Under Review

doa9

D.O.A.

Hard Rain Falling

Sudden Death; 23/06/2015

author
Sean "Scruff" Newton

I remember first seeing the newly reformed D.O.A. play “The Enemy” live on Channel 10’s Soundproof in the spring of 1980. It was one of the most exciting things I’d ever seen on television: raw, loud and in your face.  My band opened for them a few weeks later, and again they demonstrated that raw power.  It was heady stuff for a star-struck 15-year-old.

After nearly 36 years, 17 albums  and countless lineup changes, D.O.A. still show that power, angst and raunch they did all those years ago. Their latest offering, Hard Rain Falling, is 29 minutes of wham-bam hardcore punk rock that easily stands beside any of their earlier recordings.

Frontman Joe Keithley and his cohorts are shooting for a leaner, sleeker sound, more in keeping with the one-guitar band they have become. While earlier albums could sometimes be muddy, like Something Better Change, or overblown, like Let’s Wreck the Party, Hard Rain Falling comes across leaner, louder and more focussed. The only production stumbles I could find was the surreal keyboard laid on top of “Warmonger.” The sound is lean, clean and immediate.

Much of Hard Rain Falling features high speed hardcore, tunes like “Gone Too Far” and “Not Gonna Take Your Crap No More” almost tripping over themselves in a race to the finish. But there is also the anthemic, Clash-like “Pipeline Fever,” and the bizarre, bagpipe-soaked, Celtic-punk pub rocker “Kicked in the Teeth.”

D.O.A. has always taken a tough stance on a number of political issues, and this album is no exception: racism, gangs, police violence, and the oil industry all get subjected to Joe`s scorn. And yet, part of the band’s staying power has been the ability laugh as well, as seen in tunes like “Punk Rock Hero” and “Ni Hao.”

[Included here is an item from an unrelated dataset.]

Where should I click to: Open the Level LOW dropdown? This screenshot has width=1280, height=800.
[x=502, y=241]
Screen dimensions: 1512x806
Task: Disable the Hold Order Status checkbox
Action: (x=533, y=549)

The band has always thrown in a thoroughly revamped cover or two in nearly every release, from “Singin in the Rain” to “Communication Breakdown.” Here we have a raunchy sped up version of the Slickers’ “Johnny Too Bad,” and the album’s closer, Johnny Cash’s ‘San Quentin” which gets a Social Distortion makeover.

All in all, a solid performance by D.O.A.: stripped down and fighting fit, they come out swinging, and have come up with a disc that leaves you panting.Sean “Scruff” Newton

Under Review Editor’s Note: This is a guest review from Sean “Scruff” Newton of classic Vancouver punk outfit No Exit. The cover of our February issue, featuring Joe Keithly, is partially intended as a tip of the hat to our original issue, which featured D.O.A. As such, it was a cool opportunity to get a Vancouver punk great to review D.O.A.’s newest offering.